Gerard frowned again and genuinely looked like he didn’t want to be there any longer, no matter what Lin’s mother had done to persuade him, aside from paying his considerable fee.

“Okay, Lin, but before we end the session for today, I’d like to ask you one question.”

“I can’t stop you,” Lin said, looking into the growing darkness that she saw in all corners of her room now. She decided to concentrate on it. She would not be afraid.

It was in the middle of the day and outside a new magnesium white layer of snow covered the park-like lawns around the Christakis mansion. But that didn’t matter to the darkness …

But Gerard Lithgow’s final question stopped Lin’s attempt to escape into the darkness.  

Lin felt herself floating in the eternal twilight, only she could see, looking down at the white of the lawn, thinking about what it would feel like to lie down in the white cold, and then … she was pulled back by the question. The only question she really feared.

“Lin, is there one thing—or person—who makes you feel worth something?”

Lin swallowed.

“Carrie,” she whispered.

Gerard nodded, picking up her pad again. “We’ve talked about her before. She is very important to you.”
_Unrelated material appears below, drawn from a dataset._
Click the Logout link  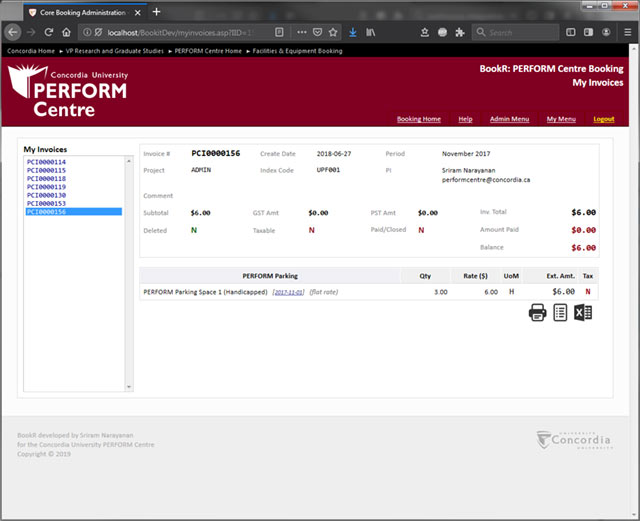pos(603,119)
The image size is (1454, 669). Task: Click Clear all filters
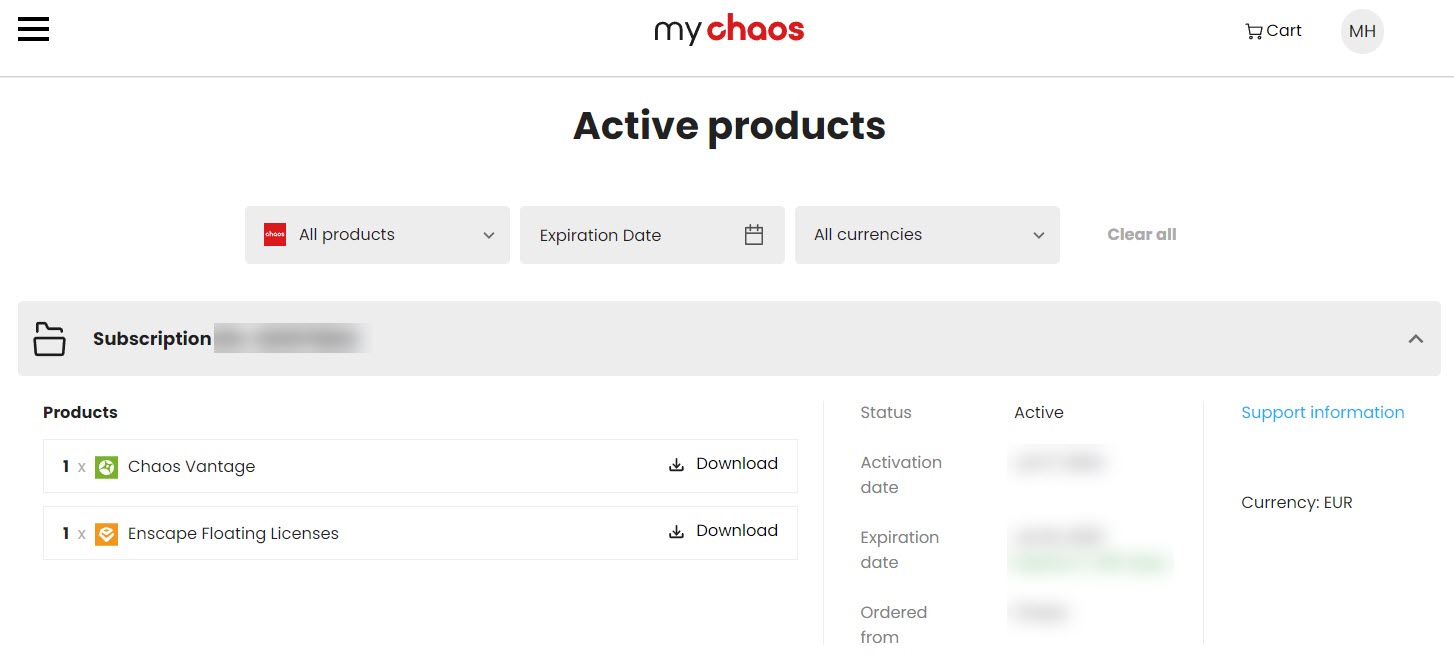point(1141,235)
“She is,” Lin said, her voice still faint. “I would do anything for her, only I can’t.”

“Why not?”

“She doesn’t want … well, I have money, you see …”

“She doesn’t want money from you? Gifts?”
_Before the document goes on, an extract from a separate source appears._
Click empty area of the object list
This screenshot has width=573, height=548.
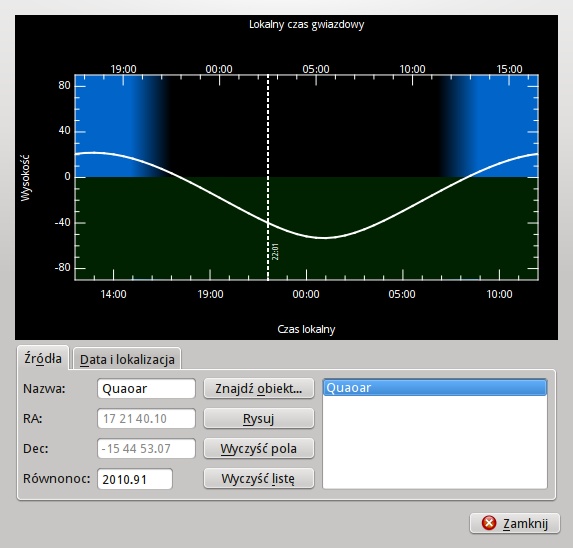[x=435, y=442]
“She is poor,” Lin said, “dirt-poor, in fact. But too proud.” Lin smiled. “I love that about her.”

“What have you been trying to do for Carrie?” the doc asked, formulating every word with precision.
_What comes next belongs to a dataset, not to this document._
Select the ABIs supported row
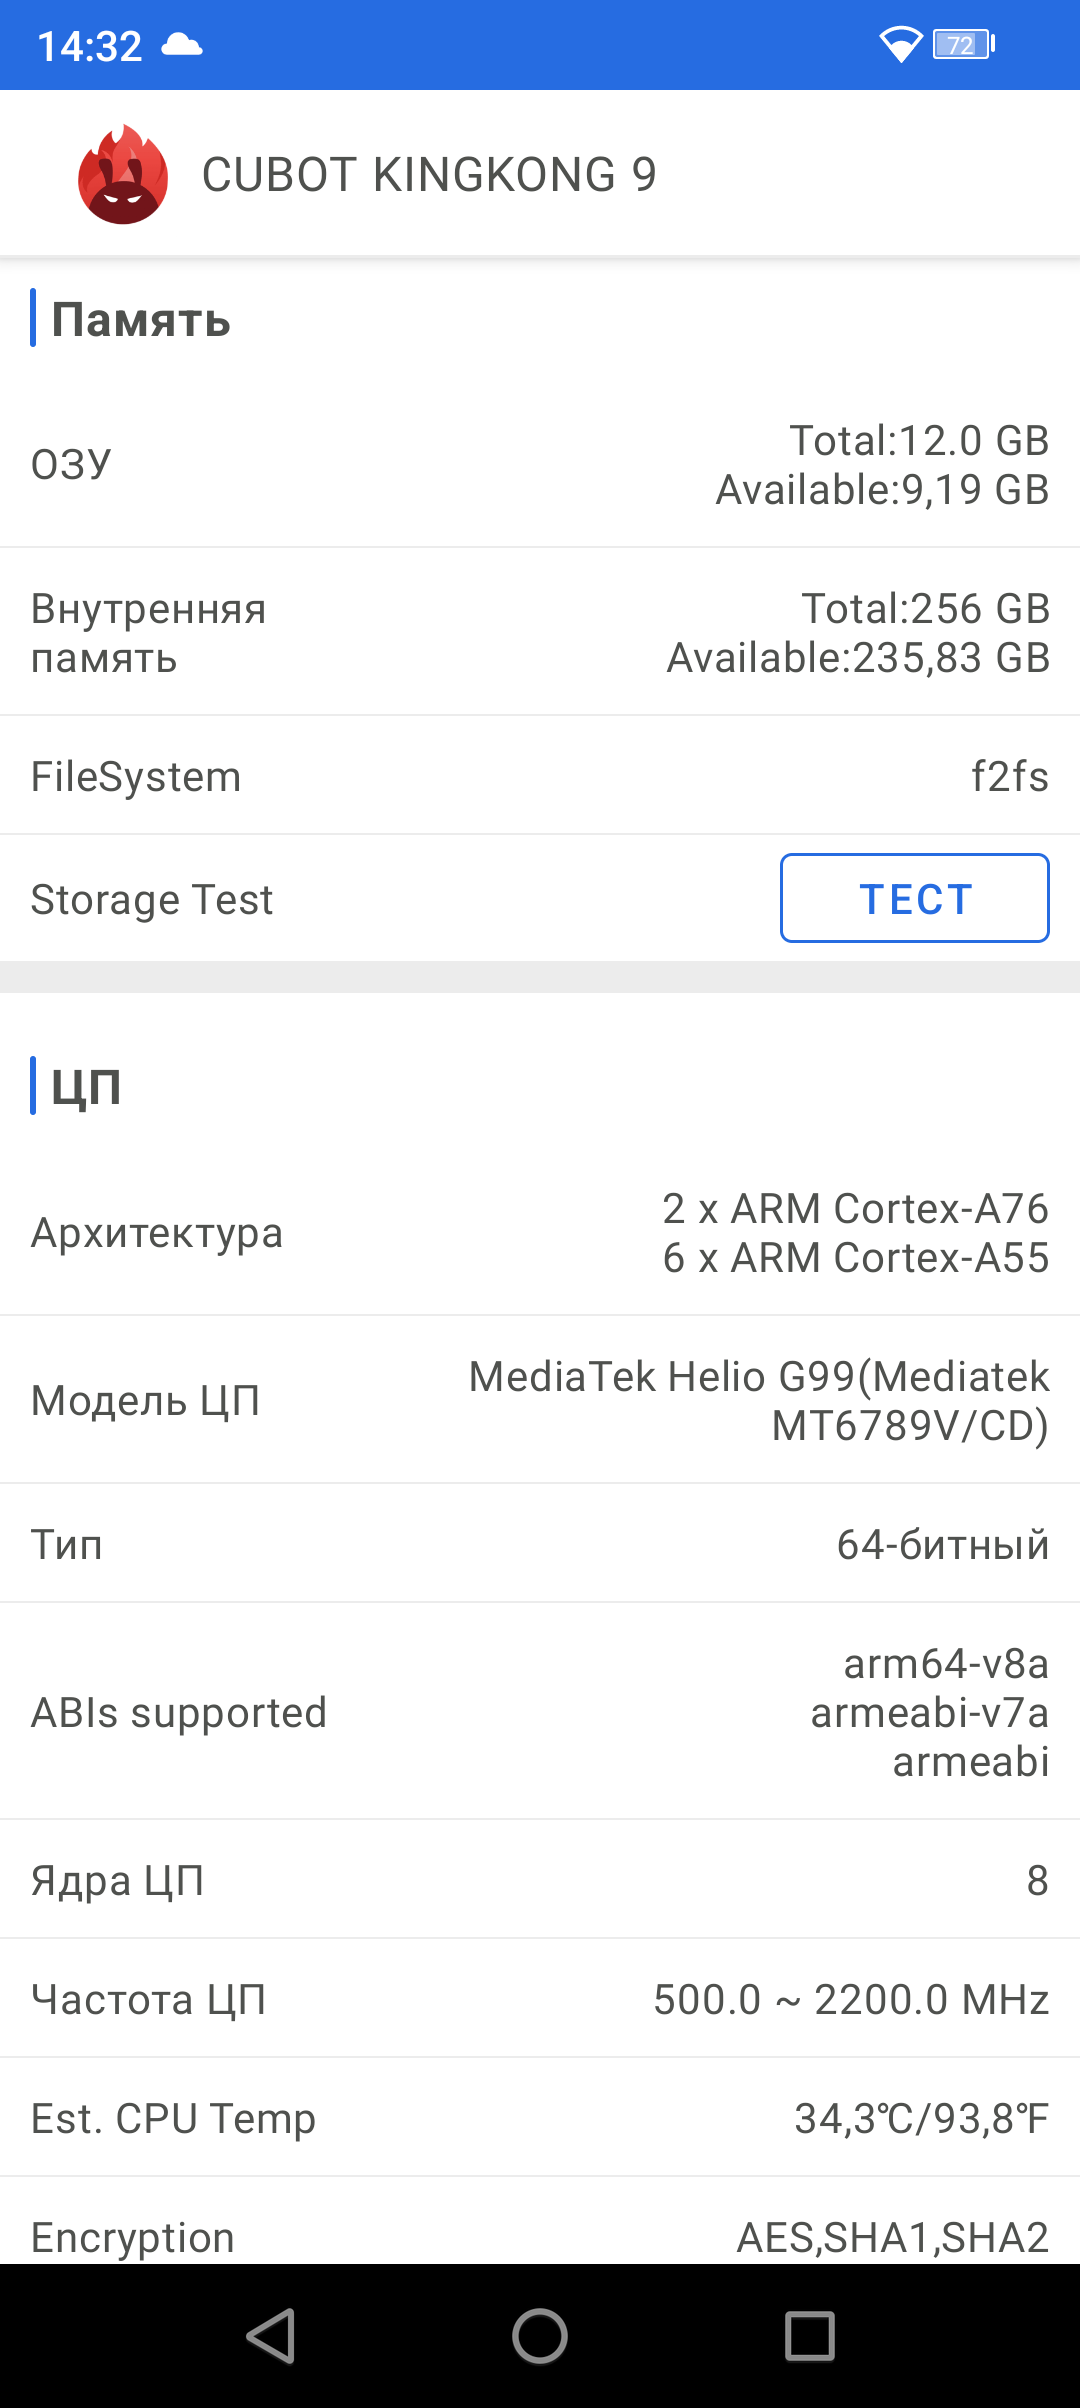 [x=540, y=1712]
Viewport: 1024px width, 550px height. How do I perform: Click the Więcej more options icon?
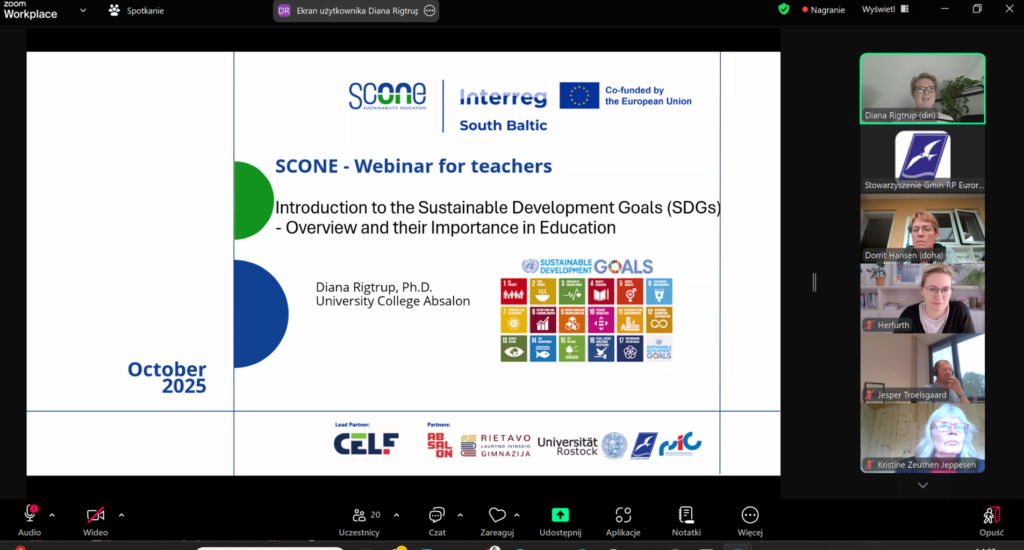(x=750, y=516)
“I’ve been trying to help her not become a loser, like me.”


Lin stood up. “She feels like me, but for reasons that can be dealt with. She is talented—she draws. She has a good heart. And she is not rotten inside like me.”

“Don’t say that.”

“I just did.” Lin looked coldly at the doctor. “Is this all for today?”

“I guess it is,” Gerard sighed and stood up, too. He picked up his attaché case, which had been left on Lin’s bed, and then he put the notepad in it and closed it. “If you want, I will come by next Saturday, but …”

“But what?” Lin stood rigidly watching the doctor. She wanted Gerard to disappear in the darkness. That would hurt her mother, too. 

And he would never come back from that darkness. Only Lin had been able to. So far.

“Are you trying to prevent Carrie from becoming a ‘loser’—by playing match-maker between her and Lars Anestad?” Gerard posed the question as if he had just remembered to ask what Lin might have for lunch.

“Get out,” Lin said. “And never come back.”